Exercise description: Every line with "marker" in it should be copied from the data.

Dataset entries
----
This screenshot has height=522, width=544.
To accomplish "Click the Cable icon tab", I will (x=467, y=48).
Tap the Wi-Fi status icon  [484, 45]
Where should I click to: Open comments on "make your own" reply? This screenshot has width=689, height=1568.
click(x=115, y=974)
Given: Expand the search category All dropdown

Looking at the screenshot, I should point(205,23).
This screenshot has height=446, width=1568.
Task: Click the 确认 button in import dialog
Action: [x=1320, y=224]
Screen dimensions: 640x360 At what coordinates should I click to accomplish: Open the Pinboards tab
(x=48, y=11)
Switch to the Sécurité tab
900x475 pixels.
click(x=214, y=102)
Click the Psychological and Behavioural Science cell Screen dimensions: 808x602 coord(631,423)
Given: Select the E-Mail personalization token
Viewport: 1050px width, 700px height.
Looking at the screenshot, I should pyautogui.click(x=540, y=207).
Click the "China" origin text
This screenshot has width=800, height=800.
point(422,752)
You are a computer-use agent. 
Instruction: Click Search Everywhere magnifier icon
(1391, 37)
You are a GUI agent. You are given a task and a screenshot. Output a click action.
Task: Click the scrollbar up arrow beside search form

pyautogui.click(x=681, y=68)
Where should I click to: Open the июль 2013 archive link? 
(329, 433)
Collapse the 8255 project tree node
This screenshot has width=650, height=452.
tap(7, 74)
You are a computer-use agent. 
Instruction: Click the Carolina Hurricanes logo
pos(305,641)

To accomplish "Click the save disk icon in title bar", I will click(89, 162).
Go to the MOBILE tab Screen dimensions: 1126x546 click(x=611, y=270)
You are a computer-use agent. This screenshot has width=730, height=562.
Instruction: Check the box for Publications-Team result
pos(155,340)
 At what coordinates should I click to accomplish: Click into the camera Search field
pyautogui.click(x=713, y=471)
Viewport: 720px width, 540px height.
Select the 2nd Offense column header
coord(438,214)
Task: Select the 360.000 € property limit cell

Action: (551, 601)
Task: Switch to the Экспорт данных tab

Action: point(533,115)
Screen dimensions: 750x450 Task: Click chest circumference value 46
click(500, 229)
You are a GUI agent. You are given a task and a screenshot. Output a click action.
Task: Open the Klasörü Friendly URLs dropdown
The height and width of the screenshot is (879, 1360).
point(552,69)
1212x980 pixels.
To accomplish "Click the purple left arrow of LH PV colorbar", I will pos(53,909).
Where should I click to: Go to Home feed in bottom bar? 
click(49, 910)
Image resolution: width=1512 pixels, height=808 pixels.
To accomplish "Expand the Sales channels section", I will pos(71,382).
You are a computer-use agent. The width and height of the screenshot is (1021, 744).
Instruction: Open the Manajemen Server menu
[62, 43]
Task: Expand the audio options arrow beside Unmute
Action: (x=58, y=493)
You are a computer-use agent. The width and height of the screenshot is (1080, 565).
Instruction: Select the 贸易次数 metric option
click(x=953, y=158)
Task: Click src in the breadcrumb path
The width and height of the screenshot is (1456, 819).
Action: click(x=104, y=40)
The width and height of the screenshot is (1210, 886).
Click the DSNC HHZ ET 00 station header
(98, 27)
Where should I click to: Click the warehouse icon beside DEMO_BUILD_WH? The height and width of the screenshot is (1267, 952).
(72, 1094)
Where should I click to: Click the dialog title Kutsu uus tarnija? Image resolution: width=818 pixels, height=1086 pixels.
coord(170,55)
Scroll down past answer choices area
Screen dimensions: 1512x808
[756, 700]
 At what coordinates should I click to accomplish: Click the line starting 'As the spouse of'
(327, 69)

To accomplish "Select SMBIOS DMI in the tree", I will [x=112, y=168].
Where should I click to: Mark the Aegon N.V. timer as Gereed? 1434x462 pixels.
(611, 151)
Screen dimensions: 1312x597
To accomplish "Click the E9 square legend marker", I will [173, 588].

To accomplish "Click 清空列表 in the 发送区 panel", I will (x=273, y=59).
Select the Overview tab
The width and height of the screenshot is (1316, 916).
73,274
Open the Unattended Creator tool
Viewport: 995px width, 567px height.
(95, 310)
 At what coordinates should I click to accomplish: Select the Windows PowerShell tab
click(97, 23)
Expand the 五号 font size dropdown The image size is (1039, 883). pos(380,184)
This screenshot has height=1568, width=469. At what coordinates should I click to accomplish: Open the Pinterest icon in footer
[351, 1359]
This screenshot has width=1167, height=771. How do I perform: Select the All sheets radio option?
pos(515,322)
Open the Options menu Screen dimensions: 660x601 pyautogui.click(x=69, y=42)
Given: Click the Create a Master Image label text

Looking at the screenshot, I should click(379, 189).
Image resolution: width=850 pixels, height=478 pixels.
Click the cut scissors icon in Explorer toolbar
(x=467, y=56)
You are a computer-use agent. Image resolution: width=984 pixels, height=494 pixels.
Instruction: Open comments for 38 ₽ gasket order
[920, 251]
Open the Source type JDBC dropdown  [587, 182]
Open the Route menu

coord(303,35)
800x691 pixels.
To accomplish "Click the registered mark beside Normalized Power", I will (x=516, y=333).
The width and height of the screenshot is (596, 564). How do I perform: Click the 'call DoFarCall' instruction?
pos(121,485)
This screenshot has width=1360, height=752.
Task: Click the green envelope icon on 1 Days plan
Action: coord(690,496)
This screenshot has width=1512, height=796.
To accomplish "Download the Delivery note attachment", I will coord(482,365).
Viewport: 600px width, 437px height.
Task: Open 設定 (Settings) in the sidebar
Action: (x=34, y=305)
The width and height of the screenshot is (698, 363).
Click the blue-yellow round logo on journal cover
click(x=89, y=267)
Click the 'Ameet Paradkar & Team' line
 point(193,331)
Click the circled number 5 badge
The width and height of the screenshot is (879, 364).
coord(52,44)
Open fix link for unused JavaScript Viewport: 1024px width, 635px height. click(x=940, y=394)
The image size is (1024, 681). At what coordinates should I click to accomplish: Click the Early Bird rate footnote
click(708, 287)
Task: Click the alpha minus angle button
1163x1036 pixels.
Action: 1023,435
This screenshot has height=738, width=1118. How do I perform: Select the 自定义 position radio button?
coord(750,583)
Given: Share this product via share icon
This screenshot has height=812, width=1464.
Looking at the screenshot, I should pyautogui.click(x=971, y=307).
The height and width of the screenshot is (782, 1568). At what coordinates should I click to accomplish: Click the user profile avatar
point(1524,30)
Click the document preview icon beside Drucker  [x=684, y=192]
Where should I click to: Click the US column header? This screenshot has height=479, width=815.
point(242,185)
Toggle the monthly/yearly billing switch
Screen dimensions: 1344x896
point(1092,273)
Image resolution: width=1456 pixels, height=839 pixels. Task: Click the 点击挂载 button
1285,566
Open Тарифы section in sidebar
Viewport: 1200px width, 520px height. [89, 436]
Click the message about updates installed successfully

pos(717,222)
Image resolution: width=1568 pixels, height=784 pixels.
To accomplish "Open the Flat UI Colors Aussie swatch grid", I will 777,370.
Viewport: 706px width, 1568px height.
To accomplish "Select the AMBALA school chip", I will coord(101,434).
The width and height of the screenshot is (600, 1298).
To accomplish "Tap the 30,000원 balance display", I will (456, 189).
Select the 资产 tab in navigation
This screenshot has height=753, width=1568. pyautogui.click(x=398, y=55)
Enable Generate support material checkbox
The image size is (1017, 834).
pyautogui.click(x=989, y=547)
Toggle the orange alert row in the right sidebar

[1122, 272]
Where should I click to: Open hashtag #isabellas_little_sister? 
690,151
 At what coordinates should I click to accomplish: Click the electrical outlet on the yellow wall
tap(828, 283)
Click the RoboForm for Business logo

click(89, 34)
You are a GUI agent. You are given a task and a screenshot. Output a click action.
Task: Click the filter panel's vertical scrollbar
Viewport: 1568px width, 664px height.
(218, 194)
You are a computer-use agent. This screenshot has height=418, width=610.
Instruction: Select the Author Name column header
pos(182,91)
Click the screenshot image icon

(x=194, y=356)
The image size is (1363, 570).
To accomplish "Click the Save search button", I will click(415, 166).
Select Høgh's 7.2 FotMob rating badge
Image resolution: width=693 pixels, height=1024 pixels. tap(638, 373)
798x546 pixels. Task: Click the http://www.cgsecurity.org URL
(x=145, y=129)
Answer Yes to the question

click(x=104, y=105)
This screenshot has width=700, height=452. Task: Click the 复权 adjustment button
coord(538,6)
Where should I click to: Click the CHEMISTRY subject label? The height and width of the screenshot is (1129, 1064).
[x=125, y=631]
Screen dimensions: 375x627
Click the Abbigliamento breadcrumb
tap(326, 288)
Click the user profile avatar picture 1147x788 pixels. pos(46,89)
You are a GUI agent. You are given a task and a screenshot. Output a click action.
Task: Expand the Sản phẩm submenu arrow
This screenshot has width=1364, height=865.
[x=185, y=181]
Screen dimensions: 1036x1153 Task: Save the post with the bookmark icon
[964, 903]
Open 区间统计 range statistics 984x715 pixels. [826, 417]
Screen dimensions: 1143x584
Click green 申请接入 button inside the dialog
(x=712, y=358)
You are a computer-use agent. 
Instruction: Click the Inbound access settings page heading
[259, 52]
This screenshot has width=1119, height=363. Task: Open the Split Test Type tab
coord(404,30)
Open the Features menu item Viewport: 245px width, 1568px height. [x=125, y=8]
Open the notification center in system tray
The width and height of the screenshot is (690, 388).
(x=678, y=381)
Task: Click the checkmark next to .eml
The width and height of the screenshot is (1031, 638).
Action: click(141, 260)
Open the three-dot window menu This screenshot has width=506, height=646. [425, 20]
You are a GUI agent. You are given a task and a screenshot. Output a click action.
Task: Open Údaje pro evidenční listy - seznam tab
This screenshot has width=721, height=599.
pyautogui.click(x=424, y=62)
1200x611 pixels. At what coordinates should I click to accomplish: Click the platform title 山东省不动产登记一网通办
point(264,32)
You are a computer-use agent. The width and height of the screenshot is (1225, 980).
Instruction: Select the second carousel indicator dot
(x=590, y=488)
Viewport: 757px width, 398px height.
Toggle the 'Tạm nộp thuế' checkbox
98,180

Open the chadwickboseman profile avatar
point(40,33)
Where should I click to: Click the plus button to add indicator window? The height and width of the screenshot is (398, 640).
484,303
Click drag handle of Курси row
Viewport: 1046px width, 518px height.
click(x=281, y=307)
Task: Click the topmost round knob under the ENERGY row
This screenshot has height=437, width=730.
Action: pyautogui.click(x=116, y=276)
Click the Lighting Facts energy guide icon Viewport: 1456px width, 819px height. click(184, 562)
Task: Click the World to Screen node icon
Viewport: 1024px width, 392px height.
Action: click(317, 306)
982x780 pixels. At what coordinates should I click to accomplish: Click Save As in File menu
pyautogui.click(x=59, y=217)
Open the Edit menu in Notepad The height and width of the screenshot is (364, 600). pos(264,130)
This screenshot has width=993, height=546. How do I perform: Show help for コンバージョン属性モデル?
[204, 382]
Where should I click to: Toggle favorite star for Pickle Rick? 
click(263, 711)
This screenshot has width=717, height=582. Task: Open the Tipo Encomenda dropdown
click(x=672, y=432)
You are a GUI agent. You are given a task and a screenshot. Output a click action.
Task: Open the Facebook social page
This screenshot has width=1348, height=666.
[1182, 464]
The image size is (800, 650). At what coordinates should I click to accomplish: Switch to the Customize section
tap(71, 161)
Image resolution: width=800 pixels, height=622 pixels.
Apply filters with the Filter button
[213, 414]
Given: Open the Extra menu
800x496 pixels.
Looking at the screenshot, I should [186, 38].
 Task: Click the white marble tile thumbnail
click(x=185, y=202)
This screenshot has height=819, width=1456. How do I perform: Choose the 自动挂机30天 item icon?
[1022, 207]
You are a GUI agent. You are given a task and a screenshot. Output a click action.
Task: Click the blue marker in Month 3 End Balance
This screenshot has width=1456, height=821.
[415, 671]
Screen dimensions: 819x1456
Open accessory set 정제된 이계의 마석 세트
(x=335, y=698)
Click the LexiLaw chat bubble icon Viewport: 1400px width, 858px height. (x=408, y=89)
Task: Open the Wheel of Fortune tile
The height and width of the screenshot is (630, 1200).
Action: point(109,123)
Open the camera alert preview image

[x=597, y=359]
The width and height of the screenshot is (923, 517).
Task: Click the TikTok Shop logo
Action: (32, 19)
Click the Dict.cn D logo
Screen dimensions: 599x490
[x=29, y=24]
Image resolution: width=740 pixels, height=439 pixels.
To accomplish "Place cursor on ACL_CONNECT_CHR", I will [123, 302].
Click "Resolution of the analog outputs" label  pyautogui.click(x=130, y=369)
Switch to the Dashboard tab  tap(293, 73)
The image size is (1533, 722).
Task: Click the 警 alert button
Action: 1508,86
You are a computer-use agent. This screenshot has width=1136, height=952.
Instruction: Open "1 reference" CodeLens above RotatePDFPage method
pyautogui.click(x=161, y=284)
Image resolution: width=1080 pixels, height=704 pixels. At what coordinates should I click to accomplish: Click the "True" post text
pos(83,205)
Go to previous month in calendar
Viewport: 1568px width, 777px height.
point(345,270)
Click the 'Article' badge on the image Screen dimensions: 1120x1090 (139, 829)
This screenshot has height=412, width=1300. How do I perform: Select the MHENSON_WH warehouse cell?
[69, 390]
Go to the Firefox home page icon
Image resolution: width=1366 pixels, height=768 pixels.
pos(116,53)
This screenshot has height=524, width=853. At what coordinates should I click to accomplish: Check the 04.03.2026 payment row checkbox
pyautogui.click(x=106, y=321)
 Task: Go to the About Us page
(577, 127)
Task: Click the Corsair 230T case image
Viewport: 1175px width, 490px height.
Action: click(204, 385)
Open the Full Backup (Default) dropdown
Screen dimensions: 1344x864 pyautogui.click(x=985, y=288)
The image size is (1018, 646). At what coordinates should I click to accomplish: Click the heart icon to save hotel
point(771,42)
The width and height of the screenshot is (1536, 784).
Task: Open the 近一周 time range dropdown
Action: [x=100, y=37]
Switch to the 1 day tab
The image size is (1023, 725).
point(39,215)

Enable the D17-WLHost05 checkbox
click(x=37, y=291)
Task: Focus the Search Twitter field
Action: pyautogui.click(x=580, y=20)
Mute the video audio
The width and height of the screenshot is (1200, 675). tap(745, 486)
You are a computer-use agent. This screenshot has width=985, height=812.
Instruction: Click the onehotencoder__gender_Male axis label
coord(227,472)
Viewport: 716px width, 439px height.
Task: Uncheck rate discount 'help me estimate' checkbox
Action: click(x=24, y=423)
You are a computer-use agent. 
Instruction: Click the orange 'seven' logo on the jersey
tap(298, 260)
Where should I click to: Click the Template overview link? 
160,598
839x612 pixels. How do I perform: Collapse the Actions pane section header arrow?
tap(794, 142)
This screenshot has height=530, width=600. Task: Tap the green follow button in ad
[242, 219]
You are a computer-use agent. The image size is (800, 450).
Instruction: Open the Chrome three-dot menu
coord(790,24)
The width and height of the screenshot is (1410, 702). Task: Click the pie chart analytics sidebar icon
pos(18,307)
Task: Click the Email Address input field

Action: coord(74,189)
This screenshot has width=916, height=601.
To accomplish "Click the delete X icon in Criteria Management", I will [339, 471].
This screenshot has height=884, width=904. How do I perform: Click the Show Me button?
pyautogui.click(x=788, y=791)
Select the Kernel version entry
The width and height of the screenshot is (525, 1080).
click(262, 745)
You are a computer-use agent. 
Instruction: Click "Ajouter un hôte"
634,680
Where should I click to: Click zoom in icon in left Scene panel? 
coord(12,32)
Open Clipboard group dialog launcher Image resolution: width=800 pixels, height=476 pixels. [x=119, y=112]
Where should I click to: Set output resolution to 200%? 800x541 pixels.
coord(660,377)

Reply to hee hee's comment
----
Answer for the task:
To accomplish "Click the E9 square legend marker", I will [173, 588].
Task: Click the blue marker in Month 3 End Balance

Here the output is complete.